Sementara itu, Bulog pun akan meminta akan meminta dukungan dari Menteri Keuangan Sri Mulyani untuk menyalurkan beras ke TNI, Polri dan Aparatur Sipil Negara (ASN). Bulog berpendapat, ini menjadi salah satu upaya meningkatkan pasar atau penyaluran Bulog serta bisa memberi kepastian penyerapan gabah petani.
Melihat ini, Khudori berpendapat bahwa langkah ini bisa sebagai salah satu solusi untuk meningkatkan serapan Bulog, akan tetapi perlu pula dilihat seberapa besar jumlah beras yang akan disalurkan.
Dia mengatakan, seharusnya Bulog pun sudah memiliki perhitungan atas usul ini. Pasalnya, menyerap tanpa kepastian penyaluran akan sangat berisiko. Ini juga bisa dilihat dari sisa pengadaan 2018 dan 2019 ditambah sisa impor 2018 yang menumpuk.
Hal tersebut berpotensi merugikan negara triliunan rupiah. Karenanya, dia menilai harus ada solusi terhadap sisa pengadaan beras yang masih menumpuk tersebut.
Sebelumnya, Direktur Utama Perum Bulog Budi Waseso mengatakan bahwa serapan beras hingga Mei ini disesuaikan dengan kebutuhan penyaluran.
"Artinya kalau diprediksi tadi 900.000, bisa lebih dari situ juga bisa.

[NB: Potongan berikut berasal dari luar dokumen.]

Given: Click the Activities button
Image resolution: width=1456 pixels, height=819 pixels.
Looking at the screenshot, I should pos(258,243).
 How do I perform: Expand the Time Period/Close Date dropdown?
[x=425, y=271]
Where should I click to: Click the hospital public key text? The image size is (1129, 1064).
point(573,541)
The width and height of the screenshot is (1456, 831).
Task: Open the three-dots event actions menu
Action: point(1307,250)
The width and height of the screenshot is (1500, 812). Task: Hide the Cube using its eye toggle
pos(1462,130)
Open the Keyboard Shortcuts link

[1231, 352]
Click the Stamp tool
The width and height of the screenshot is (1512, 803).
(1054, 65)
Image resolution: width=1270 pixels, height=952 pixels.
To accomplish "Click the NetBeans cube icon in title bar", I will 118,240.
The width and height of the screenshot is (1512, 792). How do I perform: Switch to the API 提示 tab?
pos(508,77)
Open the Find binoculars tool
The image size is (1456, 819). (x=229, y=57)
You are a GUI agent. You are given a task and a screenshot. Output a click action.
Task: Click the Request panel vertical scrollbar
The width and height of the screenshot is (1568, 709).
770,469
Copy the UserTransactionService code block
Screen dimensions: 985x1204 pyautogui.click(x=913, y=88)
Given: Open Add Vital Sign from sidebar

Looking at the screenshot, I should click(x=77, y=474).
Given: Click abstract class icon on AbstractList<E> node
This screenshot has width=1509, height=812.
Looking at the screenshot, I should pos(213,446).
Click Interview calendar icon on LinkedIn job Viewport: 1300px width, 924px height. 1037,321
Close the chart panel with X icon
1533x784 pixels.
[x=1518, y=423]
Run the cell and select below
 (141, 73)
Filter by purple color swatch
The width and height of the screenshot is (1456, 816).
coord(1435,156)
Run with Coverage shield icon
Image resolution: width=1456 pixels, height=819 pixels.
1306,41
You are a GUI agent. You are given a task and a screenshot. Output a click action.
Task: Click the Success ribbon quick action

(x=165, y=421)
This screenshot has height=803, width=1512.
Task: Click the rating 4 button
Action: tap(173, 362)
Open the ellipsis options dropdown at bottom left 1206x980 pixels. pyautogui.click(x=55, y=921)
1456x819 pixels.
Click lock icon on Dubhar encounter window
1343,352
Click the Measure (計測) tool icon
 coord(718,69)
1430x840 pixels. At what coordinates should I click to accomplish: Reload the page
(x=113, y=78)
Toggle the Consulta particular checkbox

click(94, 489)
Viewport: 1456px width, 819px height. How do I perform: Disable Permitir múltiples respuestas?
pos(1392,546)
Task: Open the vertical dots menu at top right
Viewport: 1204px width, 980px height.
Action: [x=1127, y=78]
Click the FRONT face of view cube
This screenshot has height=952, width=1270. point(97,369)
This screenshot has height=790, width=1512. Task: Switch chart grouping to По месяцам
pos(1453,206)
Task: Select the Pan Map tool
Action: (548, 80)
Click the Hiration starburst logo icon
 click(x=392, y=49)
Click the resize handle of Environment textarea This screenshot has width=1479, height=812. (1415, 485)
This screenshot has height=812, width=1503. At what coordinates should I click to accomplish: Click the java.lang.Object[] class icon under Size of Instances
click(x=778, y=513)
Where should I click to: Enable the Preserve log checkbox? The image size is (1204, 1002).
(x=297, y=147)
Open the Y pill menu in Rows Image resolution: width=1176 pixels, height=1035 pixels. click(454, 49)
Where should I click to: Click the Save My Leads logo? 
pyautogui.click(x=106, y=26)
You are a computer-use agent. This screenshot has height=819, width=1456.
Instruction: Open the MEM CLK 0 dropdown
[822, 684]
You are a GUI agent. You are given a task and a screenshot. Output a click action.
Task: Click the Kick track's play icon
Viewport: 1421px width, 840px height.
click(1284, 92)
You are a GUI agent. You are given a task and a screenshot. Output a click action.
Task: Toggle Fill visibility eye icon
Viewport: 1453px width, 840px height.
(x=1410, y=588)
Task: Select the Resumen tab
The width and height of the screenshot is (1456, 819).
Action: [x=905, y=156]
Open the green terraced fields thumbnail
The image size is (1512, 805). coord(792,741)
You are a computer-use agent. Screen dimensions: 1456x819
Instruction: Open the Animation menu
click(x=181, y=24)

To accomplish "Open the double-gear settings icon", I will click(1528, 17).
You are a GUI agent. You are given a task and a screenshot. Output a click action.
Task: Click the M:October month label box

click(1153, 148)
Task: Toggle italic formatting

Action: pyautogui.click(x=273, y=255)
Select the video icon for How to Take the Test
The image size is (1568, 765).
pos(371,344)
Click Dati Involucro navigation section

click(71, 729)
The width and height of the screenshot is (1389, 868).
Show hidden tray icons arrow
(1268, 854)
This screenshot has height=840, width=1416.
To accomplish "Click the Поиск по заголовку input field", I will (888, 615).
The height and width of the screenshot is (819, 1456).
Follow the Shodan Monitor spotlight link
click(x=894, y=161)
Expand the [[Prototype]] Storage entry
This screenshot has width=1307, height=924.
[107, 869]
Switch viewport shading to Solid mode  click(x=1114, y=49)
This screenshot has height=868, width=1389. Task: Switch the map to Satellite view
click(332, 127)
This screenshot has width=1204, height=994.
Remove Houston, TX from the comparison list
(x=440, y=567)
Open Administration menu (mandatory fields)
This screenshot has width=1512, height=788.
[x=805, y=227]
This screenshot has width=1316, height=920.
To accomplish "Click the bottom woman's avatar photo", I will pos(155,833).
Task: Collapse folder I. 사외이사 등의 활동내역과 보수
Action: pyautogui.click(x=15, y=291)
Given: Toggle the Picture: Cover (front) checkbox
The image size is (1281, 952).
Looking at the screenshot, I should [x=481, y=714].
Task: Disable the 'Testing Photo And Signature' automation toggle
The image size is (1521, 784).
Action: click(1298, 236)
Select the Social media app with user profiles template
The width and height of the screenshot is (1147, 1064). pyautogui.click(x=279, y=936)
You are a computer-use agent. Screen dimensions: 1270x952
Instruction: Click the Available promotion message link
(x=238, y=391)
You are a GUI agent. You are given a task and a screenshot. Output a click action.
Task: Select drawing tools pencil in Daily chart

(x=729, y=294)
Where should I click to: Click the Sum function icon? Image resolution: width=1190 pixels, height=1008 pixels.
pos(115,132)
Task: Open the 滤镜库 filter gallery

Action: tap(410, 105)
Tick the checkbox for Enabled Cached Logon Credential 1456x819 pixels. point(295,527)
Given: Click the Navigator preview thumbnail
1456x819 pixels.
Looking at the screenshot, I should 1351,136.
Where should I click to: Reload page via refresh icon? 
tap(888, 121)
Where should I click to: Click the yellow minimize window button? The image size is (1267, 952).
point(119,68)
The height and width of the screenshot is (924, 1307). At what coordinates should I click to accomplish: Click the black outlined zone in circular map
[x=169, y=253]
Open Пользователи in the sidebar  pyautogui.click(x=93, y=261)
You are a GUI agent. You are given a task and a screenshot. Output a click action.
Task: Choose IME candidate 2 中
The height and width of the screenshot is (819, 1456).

Hanya persoalannya ini khusus untuk CBP. Untuk CBP itu penyalurannya tidak ada, itu yang jadi permasalahan, sehingga kita harus menyerap sesuai dengan kebutuhan riil," katanya.
Dia menjelaskan, dari evaluasi selama 2 tahun terakhir, biasanya penyaluran beras Bulog sebesar 800.000 ton yang ditujukan untuk operasi pasar, program tanggap darurat dan untuk golongan anggaran. Bahkan, dia mengatakan penyaluran paling besar untuk operasi pasar sebesar 600.000 ton per tahun atau sekitar 50.000 ton per bulan.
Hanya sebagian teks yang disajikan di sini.